Comparison with Failure-Diagnosis PI
An LLM-generated failure diagnosis (asking the model to first explain WHY its proof failed, then retry) gives the same -1.2pp result. This shows that the issue is not the FORMAT of the feedback (raw error vs natural language diagnosis) but its LEVEL: tactical feedback at any level of abstraction cannot substitute for structural strategy guidance.
| PI Type | Source | Level | Result |
| Type-checker error | Lean compiler | Tactical (local) | -1.2pp |
| Failure diagnosis | LLM self-reflection | Tactical (explained) | -1.2pp |
| Have-skeleton | Teacher model | Strategic (global) | +3.3pp |
| None (bare retry) | - | None | -2.4pp |
What This Resolves
This experiment resolves two open hypotheses from Day 2:
- "Verifier quality as binding constraint": PARTIALLY CORRECT. Better verifier feedback (type-checker errors) improves over bare retry by 1.2pp, but cannot make retry positive. Verifier quality is A factor, not THE factor.
- "Path diversity not the full story": RESOLVED. Both path narrowness AND strategic guidance deficiency explain Lean's domain boundary. The model needs to know WHICH proof strategy to use (structural PI), not just WHERE its current attempt went wrong (type-checker errors).
Implication for the Unified Theory
The updated theory has a clean hierarchy for Lean:
- Structural PI (strategy guidance): +3.3pp - Tell the model WHICH approach to take
- Tactical PI (error feedback): -1.2pp - Tell the model WHERE it went wrong (insufficient)
- No PI (bare retry): -2.4pp - Tell the model only that it failed
- Iterative heuristic: -3.6pp - Repeat the failure (compounds errors)
For math/code (high path diversity), ANY level of PI works because the model can find alternatives. For Lean (low effective diversity given the type-checker's strictness), only strategy-level PI enables the model to succeed.
Connection to Other Experiments
Lean Bare Retry (-2.4pp) - improved upon but still negative
Type-checker PI halves the regression (from -2.4 to -1.2) by helping the model avoid repeating the exact same error. But tactical improvement is not strategic improvement.
Have-Skeleton OPSD (+3.3pp) - the gap that matters
The 4.5pp gap between type-checker PI (-1.2) and structural PI (+3.3) is the measured value of strategy-level guidance for Lean. This is genuinely privileged information.

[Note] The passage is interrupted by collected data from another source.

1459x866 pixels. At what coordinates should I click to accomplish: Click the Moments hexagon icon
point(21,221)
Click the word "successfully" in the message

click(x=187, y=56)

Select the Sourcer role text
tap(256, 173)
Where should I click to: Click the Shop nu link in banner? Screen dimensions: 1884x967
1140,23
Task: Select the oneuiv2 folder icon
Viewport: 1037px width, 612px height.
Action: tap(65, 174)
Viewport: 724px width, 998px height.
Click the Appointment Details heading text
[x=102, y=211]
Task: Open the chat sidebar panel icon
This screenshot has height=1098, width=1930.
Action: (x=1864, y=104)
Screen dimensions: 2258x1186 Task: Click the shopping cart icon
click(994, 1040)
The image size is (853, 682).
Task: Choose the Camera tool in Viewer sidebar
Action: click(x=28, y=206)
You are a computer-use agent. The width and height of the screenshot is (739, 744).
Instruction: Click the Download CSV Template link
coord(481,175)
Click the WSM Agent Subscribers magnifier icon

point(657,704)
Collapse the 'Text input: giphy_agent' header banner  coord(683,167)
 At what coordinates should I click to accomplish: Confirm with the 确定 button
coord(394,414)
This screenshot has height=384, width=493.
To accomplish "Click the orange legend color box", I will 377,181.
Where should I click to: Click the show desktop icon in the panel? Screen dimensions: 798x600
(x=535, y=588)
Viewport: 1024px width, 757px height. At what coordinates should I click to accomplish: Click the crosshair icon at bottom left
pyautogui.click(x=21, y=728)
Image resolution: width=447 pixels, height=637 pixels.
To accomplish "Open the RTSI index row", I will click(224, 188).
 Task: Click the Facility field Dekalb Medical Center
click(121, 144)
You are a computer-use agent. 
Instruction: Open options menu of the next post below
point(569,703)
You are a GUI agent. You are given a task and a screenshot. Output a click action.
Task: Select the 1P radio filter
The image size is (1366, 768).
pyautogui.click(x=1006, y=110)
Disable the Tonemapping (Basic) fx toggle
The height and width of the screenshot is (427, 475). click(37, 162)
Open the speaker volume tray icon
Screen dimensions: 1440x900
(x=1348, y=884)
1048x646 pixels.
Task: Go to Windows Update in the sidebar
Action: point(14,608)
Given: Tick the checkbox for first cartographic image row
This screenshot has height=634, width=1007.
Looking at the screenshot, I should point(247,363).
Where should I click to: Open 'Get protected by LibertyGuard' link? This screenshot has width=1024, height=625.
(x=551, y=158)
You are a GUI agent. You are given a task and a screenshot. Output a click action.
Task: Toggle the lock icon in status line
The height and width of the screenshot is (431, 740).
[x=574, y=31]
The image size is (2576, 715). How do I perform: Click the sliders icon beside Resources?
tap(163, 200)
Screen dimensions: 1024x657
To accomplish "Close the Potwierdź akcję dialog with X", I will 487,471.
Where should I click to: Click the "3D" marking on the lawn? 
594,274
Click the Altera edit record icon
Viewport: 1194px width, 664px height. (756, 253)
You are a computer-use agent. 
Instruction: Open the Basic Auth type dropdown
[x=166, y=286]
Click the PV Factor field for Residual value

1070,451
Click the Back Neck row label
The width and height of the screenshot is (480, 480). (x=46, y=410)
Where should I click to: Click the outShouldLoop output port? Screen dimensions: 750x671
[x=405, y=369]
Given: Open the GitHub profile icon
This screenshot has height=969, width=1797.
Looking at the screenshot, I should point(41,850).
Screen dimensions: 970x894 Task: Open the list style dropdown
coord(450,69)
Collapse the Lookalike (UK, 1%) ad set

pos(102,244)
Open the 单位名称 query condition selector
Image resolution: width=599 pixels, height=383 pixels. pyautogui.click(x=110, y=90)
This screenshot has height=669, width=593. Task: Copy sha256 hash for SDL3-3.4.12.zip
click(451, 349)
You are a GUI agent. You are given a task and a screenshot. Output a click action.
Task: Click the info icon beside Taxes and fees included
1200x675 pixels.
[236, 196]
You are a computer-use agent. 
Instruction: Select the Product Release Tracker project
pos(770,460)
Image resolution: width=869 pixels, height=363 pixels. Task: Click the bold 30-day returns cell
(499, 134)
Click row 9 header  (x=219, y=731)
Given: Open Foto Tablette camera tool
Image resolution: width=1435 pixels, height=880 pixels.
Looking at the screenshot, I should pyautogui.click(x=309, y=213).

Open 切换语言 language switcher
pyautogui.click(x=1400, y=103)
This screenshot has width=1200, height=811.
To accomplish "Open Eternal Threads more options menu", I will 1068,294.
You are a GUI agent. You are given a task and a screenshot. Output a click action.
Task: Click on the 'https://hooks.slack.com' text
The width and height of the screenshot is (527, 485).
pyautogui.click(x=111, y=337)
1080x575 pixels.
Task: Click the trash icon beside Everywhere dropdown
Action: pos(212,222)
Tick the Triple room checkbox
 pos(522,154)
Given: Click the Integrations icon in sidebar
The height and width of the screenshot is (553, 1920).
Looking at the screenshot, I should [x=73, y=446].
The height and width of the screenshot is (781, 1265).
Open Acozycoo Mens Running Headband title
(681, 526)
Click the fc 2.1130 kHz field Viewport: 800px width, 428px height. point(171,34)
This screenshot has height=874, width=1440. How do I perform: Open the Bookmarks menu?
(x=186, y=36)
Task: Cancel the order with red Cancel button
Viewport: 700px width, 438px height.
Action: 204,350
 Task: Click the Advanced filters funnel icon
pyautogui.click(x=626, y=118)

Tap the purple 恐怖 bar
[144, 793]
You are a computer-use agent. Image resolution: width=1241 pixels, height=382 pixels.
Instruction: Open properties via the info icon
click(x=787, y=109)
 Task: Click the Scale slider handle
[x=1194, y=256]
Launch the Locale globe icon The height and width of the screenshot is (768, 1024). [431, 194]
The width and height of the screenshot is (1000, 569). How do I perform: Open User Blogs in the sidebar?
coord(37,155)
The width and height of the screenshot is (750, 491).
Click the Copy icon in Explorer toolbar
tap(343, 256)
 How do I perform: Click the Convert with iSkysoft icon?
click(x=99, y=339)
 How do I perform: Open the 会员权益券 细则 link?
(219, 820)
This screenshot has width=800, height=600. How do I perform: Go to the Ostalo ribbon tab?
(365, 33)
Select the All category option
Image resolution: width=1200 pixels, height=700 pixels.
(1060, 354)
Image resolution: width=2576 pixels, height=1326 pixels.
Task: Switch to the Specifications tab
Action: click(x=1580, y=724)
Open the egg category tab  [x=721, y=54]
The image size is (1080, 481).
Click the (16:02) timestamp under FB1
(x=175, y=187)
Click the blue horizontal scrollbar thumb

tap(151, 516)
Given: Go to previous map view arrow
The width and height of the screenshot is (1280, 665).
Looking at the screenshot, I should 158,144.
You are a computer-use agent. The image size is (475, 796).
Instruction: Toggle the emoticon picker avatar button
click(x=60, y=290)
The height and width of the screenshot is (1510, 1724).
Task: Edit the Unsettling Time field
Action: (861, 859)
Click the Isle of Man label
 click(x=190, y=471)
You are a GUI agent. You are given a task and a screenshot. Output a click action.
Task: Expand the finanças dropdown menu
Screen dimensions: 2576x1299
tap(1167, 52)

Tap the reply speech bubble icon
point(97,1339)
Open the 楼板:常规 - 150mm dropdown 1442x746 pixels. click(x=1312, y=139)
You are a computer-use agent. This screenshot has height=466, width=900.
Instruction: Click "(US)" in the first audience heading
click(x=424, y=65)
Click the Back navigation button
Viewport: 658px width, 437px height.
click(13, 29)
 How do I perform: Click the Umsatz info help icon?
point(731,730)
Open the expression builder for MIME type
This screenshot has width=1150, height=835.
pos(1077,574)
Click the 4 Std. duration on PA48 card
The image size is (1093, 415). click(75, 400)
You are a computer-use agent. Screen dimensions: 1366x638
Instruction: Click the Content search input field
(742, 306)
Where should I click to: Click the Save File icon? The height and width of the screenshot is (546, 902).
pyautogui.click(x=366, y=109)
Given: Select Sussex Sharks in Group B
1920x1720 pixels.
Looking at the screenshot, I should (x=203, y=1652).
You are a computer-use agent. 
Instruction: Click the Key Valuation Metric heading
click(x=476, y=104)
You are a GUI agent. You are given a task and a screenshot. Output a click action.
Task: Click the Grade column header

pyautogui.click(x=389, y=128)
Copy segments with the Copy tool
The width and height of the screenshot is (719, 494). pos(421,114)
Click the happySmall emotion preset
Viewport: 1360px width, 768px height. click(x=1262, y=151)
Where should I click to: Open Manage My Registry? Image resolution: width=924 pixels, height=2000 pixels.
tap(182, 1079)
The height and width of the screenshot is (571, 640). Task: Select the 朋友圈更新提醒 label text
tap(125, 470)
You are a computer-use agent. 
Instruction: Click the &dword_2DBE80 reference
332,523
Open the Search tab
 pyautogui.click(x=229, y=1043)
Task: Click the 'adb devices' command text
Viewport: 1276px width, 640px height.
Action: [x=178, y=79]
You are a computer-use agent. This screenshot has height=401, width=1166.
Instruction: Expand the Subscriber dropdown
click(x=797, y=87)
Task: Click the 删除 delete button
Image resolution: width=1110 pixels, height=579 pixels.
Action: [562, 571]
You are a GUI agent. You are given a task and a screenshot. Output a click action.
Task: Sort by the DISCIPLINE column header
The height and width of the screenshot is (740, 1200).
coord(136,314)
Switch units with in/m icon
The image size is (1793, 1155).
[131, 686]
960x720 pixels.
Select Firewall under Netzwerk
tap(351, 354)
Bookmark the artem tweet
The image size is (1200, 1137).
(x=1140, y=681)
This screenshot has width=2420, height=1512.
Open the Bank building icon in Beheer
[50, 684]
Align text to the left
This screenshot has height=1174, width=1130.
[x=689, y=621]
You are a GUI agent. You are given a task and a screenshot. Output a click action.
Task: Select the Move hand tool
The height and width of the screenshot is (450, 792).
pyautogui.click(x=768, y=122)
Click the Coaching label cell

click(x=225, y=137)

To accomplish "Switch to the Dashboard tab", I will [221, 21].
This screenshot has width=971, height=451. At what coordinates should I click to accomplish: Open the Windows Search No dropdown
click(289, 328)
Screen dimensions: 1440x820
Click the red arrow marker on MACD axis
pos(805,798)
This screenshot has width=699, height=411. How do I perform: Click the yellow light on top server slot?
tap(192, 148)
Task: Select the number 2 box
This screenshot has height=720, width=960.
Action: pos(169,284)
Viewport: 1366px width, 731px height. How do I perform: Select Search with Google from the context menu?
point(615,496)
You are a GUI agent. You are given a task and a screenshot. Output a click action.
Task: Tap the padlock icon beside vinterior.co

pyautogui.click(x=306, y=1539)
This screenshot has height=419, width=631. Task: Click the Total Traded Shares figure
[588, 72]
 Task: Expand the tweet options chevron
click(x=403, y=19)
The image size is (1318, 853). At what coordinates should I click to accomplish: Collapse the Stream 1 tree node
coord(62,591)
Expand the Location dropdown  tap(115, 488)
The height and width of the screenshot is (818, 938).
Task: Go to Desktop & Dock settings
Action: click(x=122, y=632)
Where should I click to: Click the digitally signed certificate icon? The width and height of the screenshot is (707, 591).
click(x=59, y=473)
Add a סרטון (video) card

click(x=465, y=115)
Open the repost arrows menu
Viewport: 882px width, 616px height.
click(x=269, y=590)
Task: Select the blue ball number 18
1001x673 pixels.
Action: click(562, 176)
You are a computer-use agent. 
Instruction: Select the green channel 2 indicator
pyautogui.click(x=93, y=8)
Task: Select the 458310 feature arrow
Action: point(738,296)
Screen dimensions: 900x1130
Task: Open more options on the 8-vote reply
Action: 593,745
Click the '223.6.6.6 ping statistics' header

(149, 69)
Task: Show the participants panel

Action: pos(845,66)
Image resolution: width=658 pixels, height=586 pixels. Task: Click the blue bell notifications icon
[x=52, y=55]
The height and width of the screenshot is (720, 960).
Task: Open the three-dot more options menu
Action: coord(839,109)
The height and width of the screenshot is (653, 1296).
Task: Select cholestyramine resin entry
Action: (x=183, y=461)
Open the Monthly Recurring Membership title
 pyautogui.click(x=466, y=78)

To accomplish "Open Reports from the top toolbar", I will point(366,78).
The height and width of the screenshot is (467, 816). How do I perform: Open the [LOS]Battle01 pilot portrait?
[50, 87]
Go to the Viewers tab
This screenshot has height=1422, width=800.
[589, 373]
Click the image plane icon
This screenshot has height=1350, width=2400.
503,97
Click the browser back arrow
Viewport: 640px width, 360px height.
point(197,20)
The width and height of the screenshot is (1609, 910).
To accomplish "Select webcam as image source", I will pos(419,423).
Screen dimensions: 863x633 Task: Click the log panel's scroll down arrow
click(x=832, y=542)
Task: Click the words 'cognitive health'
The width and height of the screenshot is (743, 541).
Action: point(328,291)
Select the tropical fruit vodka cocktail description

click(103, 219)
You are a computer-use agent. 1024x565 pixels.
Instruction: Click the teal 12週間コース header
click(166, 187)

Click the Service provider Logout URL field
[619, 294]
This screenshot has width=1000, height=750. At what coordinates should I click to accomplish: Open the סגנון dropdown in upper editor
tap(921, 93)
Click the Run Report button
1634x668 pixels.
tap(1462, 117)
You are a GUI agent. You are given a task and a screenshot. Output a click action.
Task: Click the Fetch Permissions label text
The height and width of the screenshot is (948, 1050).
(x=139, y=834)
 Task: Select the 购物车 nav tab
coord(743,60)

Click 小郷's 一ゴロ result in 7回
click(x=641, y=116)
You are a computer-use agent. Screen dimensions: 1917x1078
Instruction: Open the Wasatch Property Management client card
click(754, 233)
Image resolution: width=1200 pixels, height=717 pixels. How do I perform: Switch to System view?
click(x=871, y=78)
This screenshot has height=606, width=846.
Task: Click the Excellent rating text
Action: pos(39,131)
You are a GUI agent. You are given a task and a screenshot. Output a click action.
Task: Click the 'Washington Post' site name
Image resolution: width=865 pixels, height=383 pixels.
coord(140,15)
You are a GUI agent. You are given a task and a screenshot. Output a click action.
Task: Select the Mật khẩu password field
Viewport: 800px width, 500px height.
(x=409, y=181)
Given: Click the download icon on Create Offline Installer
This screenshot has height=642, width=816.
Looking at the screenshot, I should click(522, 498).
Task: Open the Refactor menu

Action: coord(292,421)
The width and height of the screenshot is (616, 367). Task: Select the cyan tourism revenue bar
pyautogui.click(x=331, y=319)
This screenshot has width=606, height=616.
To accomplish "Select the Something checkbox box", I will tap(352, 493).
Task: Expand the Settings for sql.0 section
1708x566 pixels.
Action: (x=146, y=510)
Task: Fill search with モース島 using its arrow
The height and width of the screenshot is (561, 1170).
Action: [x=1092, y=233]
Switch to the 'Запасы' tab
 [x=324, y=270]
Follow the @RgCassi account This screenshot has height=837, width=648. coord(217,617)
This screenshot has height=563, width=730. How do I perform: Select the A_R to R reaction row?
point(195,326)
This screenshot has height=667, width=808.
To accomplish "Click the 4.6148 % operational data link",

Failure-Diagnosis PI (-1.2pp) - identical result, different mechanism
LLM self-reflection on errors gives the same result as raw compiler output. The model's ability to diagnose failure does not improve on the compiler's diagnosis. Both are tactical.
Lean Heuristic 3-Iter (-3.6pp) - progressive degradation
Multiple rounds of retry-with-errors compound damage. Each round's "successful" retries are lower quality, and training on them progressively corrupts the model's proof capabilities.
Math Retry (+8.8pp) - why it works there
In math, ANY feedback (even gibberish) activates alternative reasoning paths because there ARE many valid approaches. In Lean, alternative paths barely exist (given type-checker strictness), so no form of retry can help.